Steven Soderbergh hat sich mit diesem Film weder auf neues Terrain noch auf unwegsames Gelände begeben. Nicht nur hat es den Film schon mal gegeben ("Frankie und seine Spießgesellen"), sondern er zeichnet sich vor allem durch beschwingte und unkomplizierte Unterhaltung mit linearem Erzählduktus aus. Der Klassiker aus dem Jahre 1960 (1961 in der BRD) brachte Frank Sinatra bzw. King Frankie und sein Rat Pack erstmals gemeinsam auf die Leinwand. Sie waren damals das Inbild der Coolness und scharten ihre Anhänger um sich. Das Leben war ein Spiel, das es zu genießen galt - Tabak, Alkohol, Glücksspiel und Sex waren die Elemente, die das Leben versüßten. Der Film wurde zum Erfolg. Jerry Weintraub, Produzent der 2001er-Fassung, sagt über den Publikumsgeschmack: "Damals wollte das Publikum vor allem Frank Sinatra, Dean Martin, Sammy Davis Jr., Peter Lawford und Joey Bishop gemeinsam auf der Leinwand erleben. Die hätten auch das Telefonbuch vorlesen können - der Film hätte trotzdem viel Erfolg gehabt."

Danny und Rusty sind wieder zusammen. Und obwohl deren Vergangenheit durch den Film in keiner Weise aufgedeckt wird, kann der Zuschauer sie erspüren - ja förmlich sehen. Denn Danny verliert keine großen Worte: er will wieder ein ?Ding drehen' einen ?Coup landen', und zwar einen ganz großen, mit Stil und Raffinesse, wie es sich gehört. Rusty, der sein Leben als erhabener Pokerspieler ohne Herausforderung hasst, wittert Morgenluft und den Hauch Vergangenheit, der ihm zu einer neuen Zukunft verhelfen kann. Die Sache ist perfekt.

Mit einer Crew des alten Schlags, nicht halbprofessionellen Tagedieben, wollen sie in Vegas, auf dem legendären Strip, in einer Nacht drei Casinos ausrauben. Besitzer dieser auserwählten Casinos ist Terry Benedict (glänzend: Andy Garcia), ein ruchloser Geschäftemacher mit fixem Tagesablauf und dem Charme des Geldes. In einem zentralen Depot lagern die Unsummen, die im Casino als Spielgeld kursieren. So möchte es das Gesetz. So mag es Danny. Und so macht es die Casinos -und Benedict- verwundbar. Erst als Rusty herausfindet, dass Dannys Ex-Ehefrau Tess (eher schwach: Julia Roberts) mittlerweile mit Benedict liiert ist, erahnt er die wahre Ambition, die hinter Dannys Plan steckt. Diese Tatsache entzweit Danny Ocean und seine elf Mannen.

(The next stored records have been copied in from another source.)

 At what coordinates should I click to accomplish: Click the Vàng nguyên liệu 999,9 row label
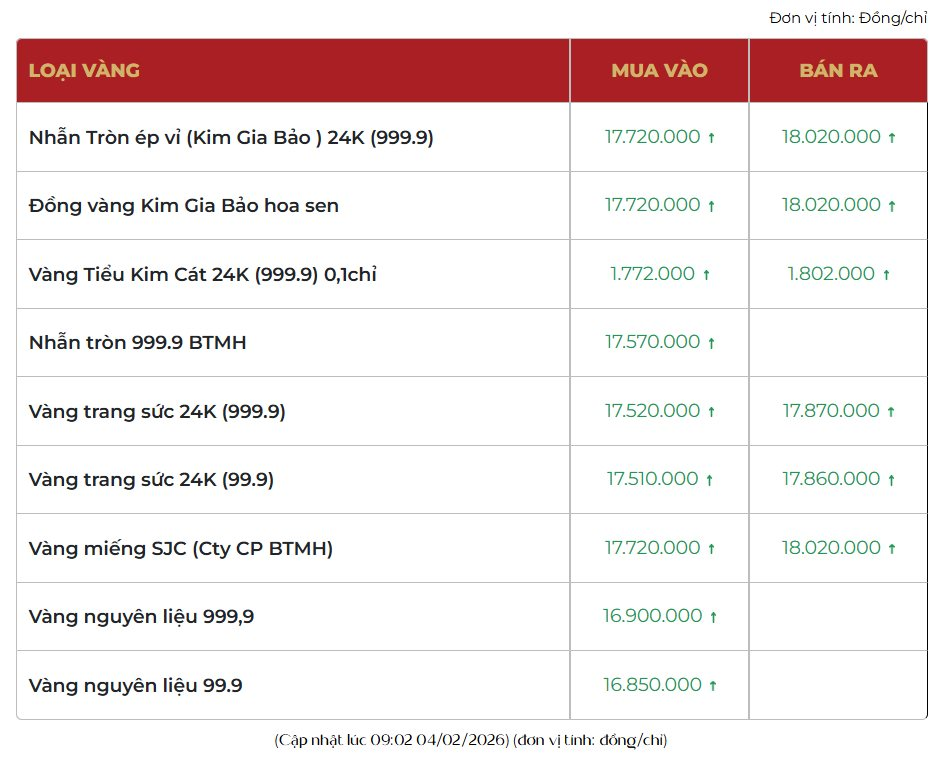tap(141, 617)
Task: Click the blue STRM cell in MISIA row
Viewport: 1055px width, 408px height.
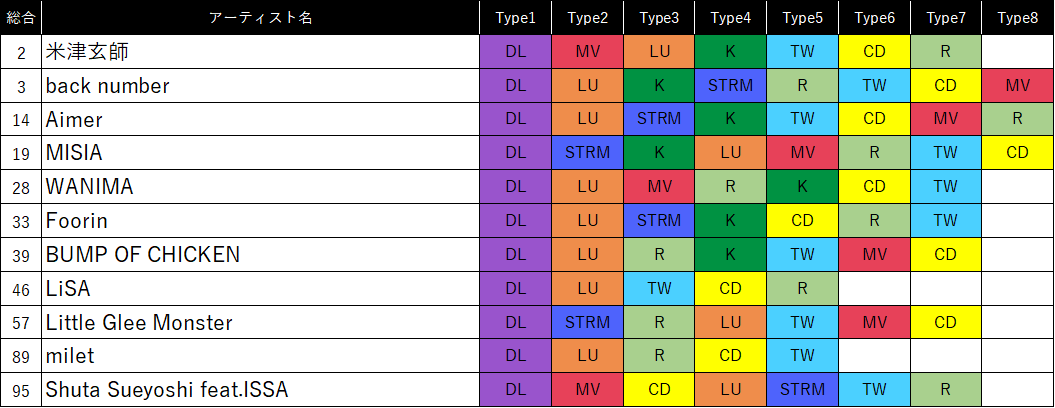Action: (587, 153)
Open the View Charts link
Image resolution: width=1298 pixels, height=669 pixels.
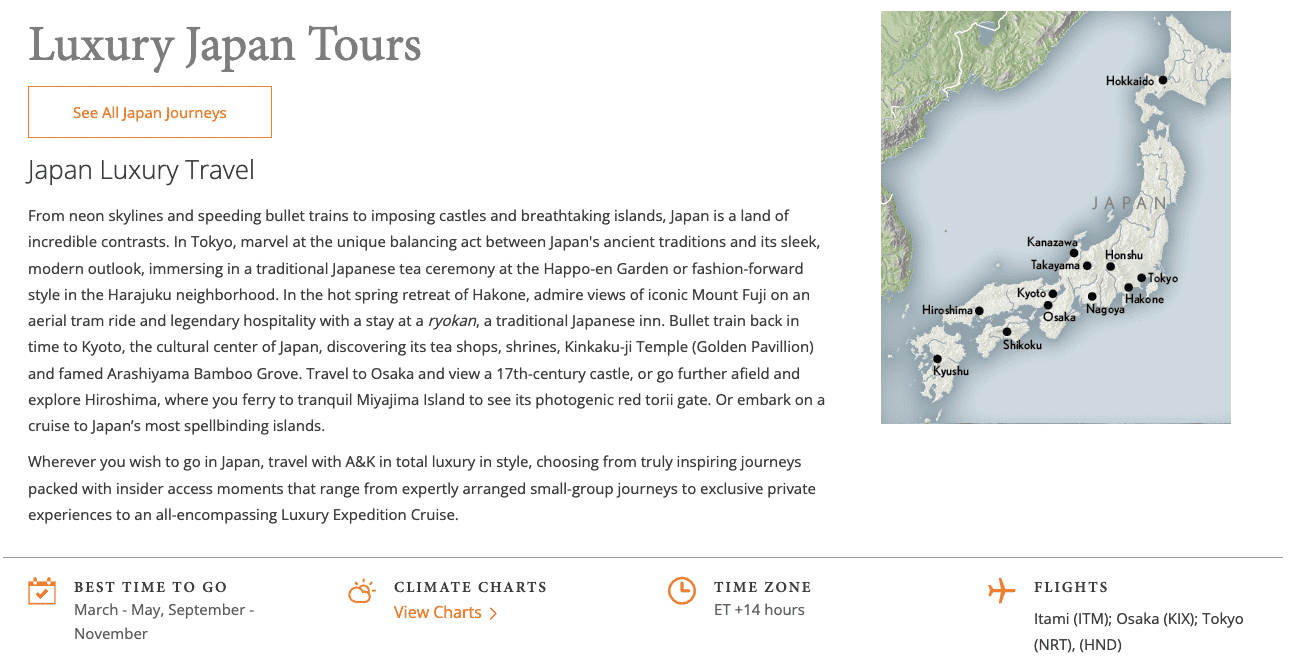coord(438,612)
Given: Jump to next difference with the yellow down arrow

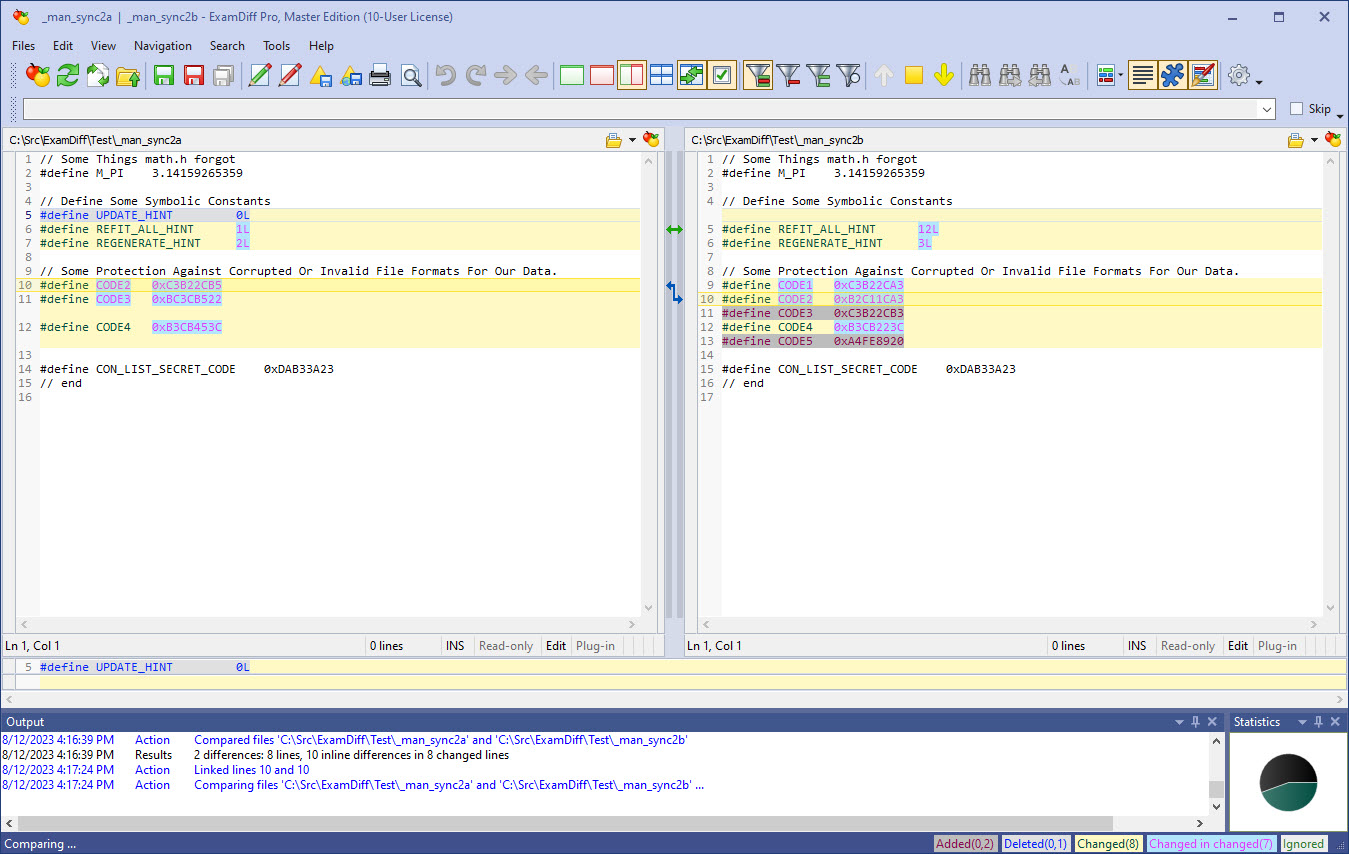Looking at the screenshot, I should coord(943,75).
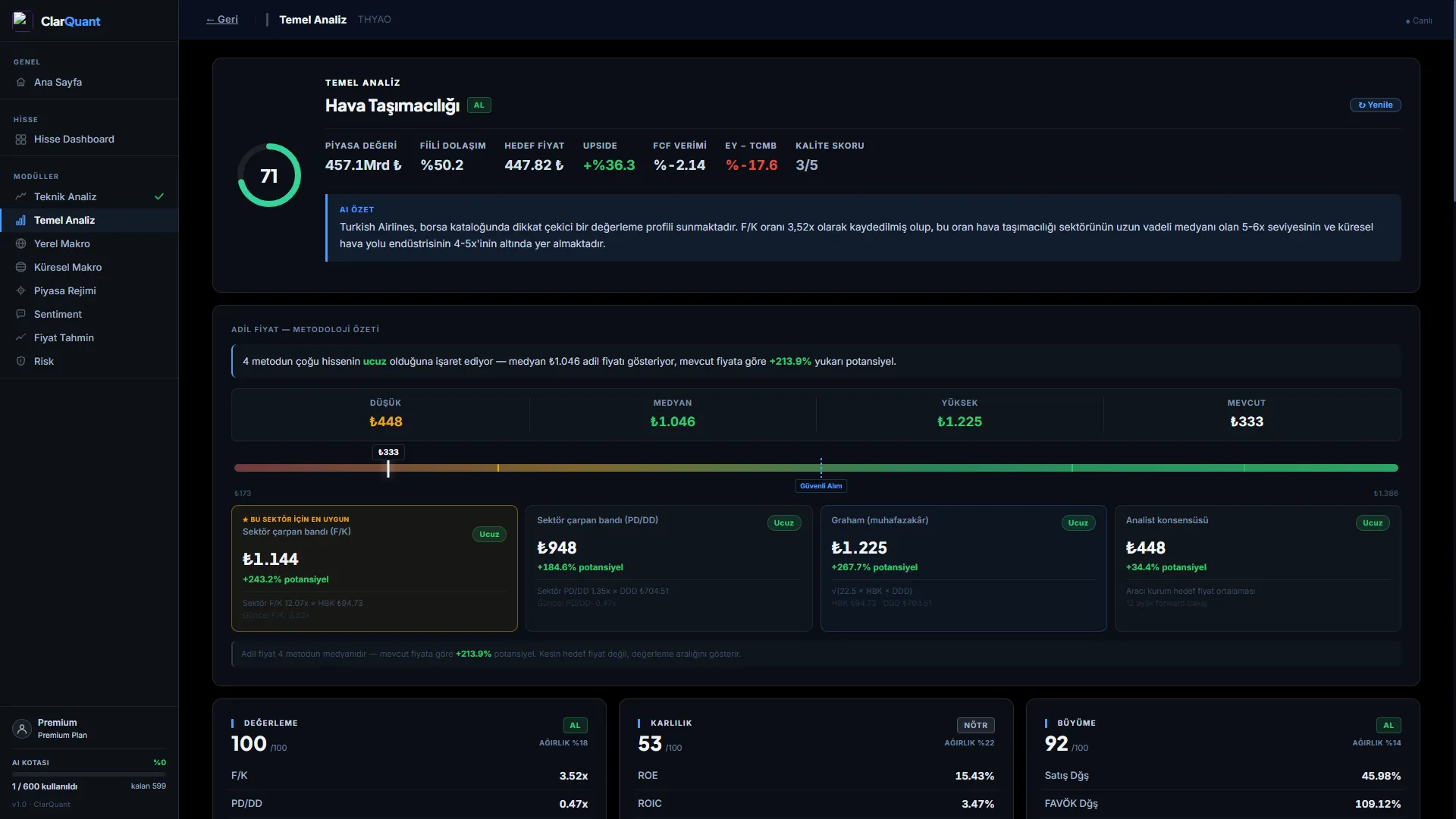Screen dimensions: 1456x819
Task: Click the Premium user avatar
Action: click(x=22, y=729)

Erst dann wird es richtig interessant und das Tempo der Ereignisse nimmt spürbar zu. Der zweite Plot, der in die Handlung integriert ist, wird dabei wunderbar mit dem Hauptstrang der Erzählung verwoben. Man kann es sich an manchen Stellen nicht verkneifen, das Geschehen mit dem wunderschön skurrilen Geschehen aus "Out of Sight" -einem weiteren Soderbergh-Werk mit Clooney- zu vergleichen. Auch hier geht es vielmehr um angenehme Unterhaltung und coole Charaktere und nicht um tiefgreifende und komplexe Erzählstrukturen, die soziale Missstände darlegen soll. Trotz seiner Linearität weist der Film über ein äußerst faszinierendes Gerüst auf, das sich immer weiter verdichtet, je weiter die Handlung fortschreitet. Denn bewusst hat man bestimmte Informationen für das Finale aufbewahrt, so dass der Zuschauer bis zum eigentlichen Coup nicht weiß, wie dieser vor sich gehen soll und welche Rolle jeder einzelne einnimmt. So bleibt es auch für geübte Filmgucker bis zum Schluss spannend, wie sich Danny vorstellt, diese scheinbar unüberwindbare Sicherheitsbarriere der Casinos, zu durchbrechen. In kleinen Häppchen wird das Publikum in seiner Wissensgier befriedigt - und muss sich dann ansehen, wie hier und da kleine unvorhergesehene Ereignisse eintreten, die das Gelingen des Plans erheblich gefährden. Und dann ist da auch noch Tess! Kein Mensch ahnt, wie das jemals klappen soll, wo doch die Ehe offensichtlich wegen Dannys Vergangenheit als Dieb und Lügner in die Brüche gegangen ist.

Gegen Ende des Films zeigt uns Soderbergh eine Szene vor dem Mirage, einem der Casinos. Es zeigt einen gigantischen Brunnen, ja fast schon ein kleiner künstlicher See, aus dem mehrere Wasserfontänen spritzen - als wollte er uns damit sagen: "Seht ihr, unser cooler Danny Ocean, das stille Wasser, ist sehr tief. Seht, wie es in ihm brodelt!"